Trotz des Preisverfalls durch Überkapazitäten und wachsende Konkurrenz aus Fernost glaubt Ferlemann nicht, dass die deutschen Windanlagenhersteller wie die Solarzellenproduzenten von chinesischen Herstellern überrollt werden. "Die Solar-Branche lässt sich so nicht mit der Windbranche vergleichen", so der Manager. Im Windenergiegeschäft seien die Barrieren für einen Markteintritt erheblich höher.
"Bisher haben die chinesischen Hersteller hier noch keine Infrastruktur aufgebaut, um etwa die Transportkosten zu senken", so Ferlemann. Zudem fehlten chinesischen Herstellern die Referenzen und die erforderlichen Typenzertifizierungen für Windenergieanlagen in Europa.

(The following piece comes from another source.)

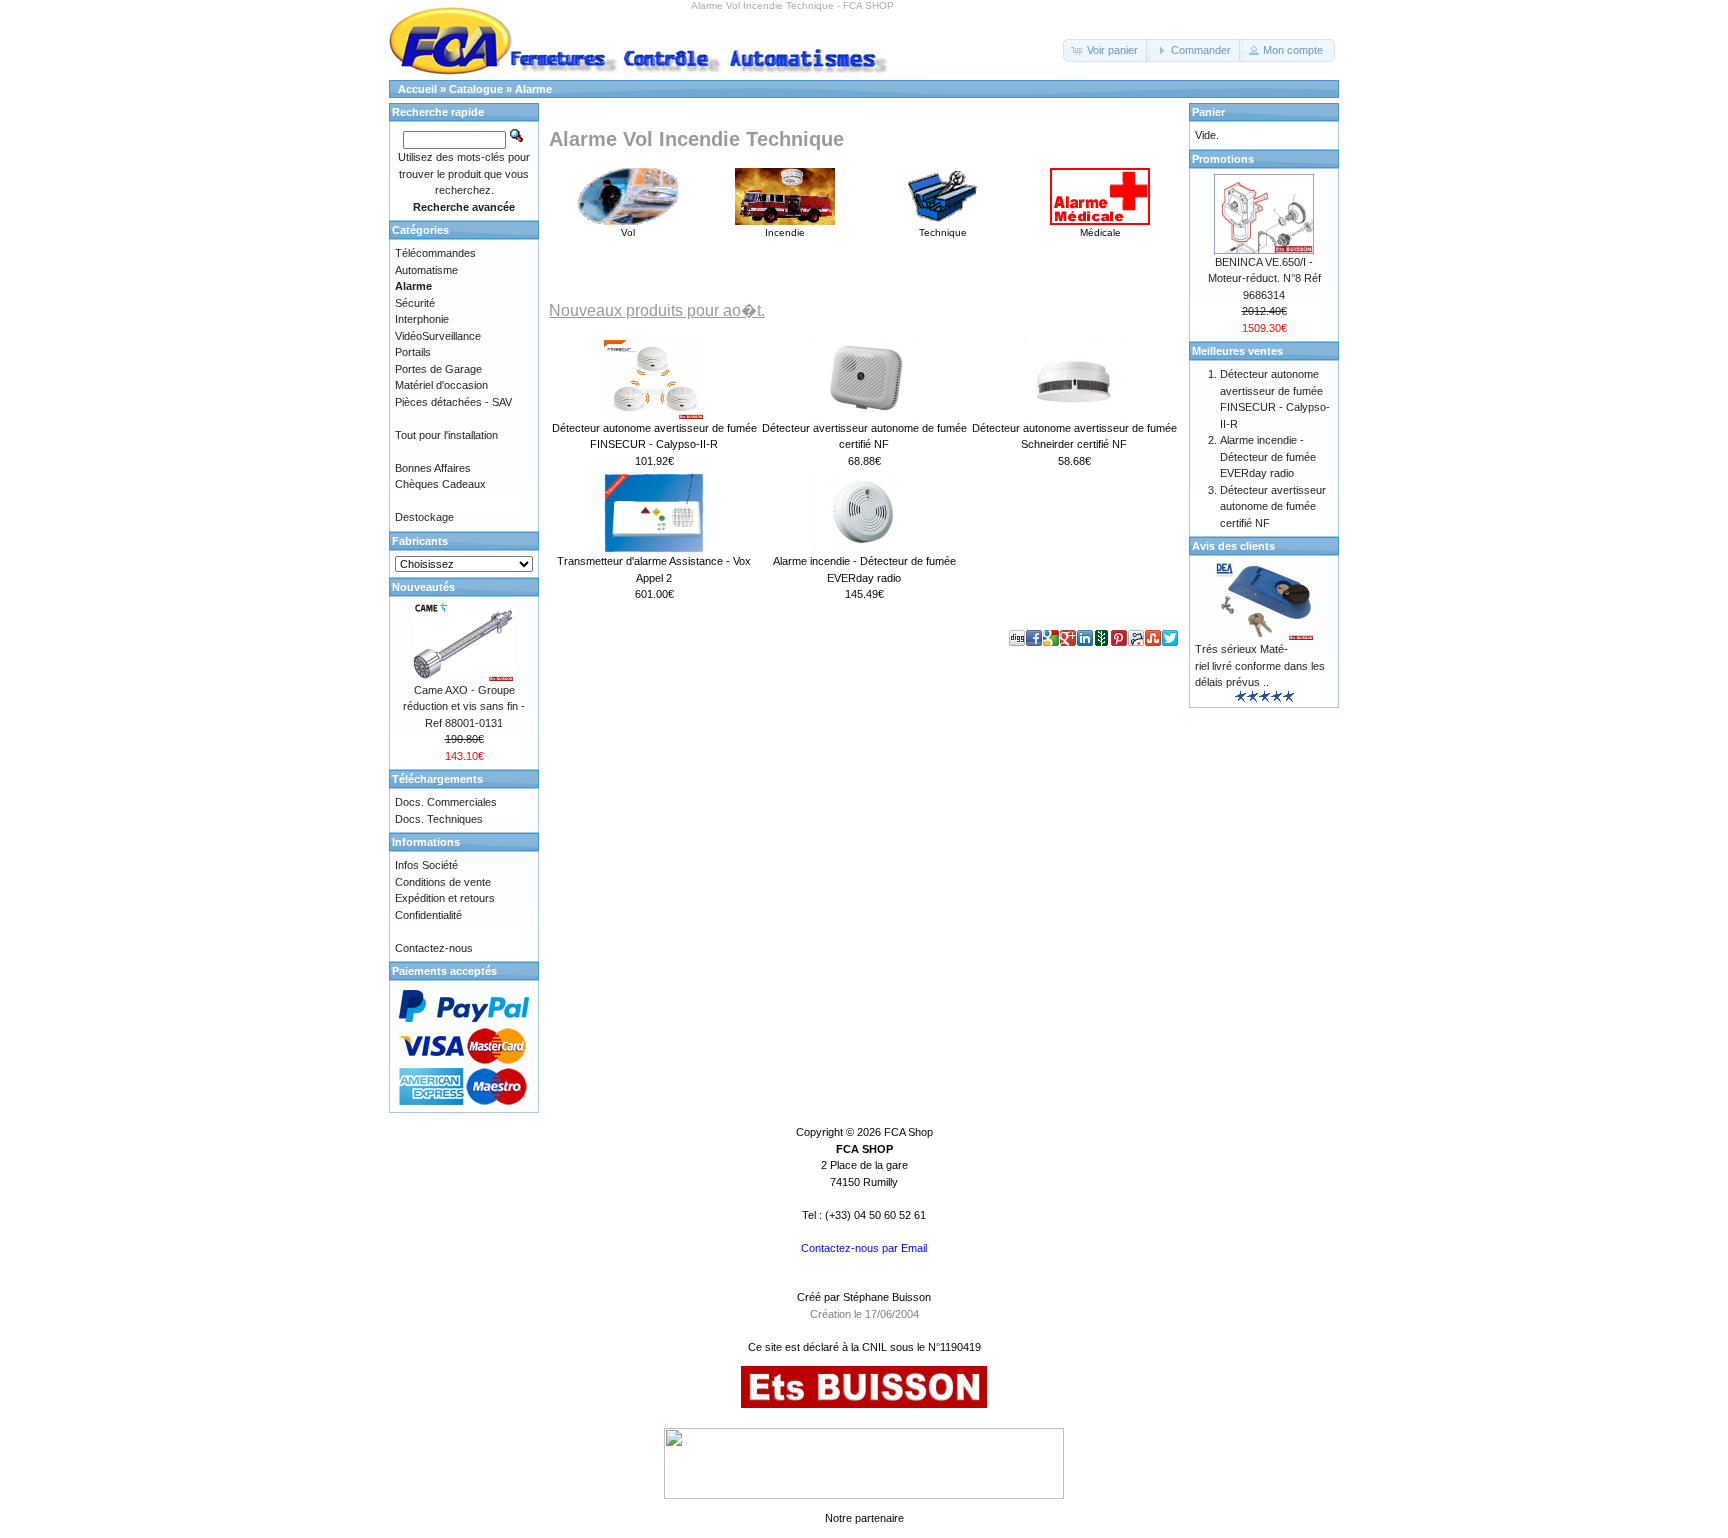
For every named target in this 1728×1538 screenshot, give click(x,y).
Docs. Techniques (439, 819)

Der Chef der Allianz-Klima-Sparte, Armin Sandhövel, fordert in einem Interview mit der WiWo gleichzeitig gesetzliche Rahmenbedingungen für den Bau von Offshore-Windanlagen. "Der Staat muss Anreize schaffen, damit Stromspeicher gebaut und Leitungen gelegt werden", so Sandhövel. Manchen Netzbetreibern fehle das Geld für den Ausbau.
"Der Gesetzgeber ist vor allem an einer Stelle gefordert. Es ist schwer vorstellbar, dass die Privatwirtschaft alle Risiken schultern kann. Einige Unternehmen mussten wegen der Probleme bei den Offshore-Windparks in den vergangenen Quartalen bereits Rückstellungen in dreistelliger Millionenhöhe bilden. Hier müssten die Risiken auf mehrere Schultern verteilt werden", sagte Sandhövel weiter.
Erst dann seien institutionelle Investoren wie die Allianz bereit, in großem Stil in Offshore-Windanlagen zu investieren. Schließlich seien Pensionskassen oder Versicherungen auf der Suche nach sicheren Anlagen für ihre Kundengelder und keine Risikokapitalgeber, so Sandhövel.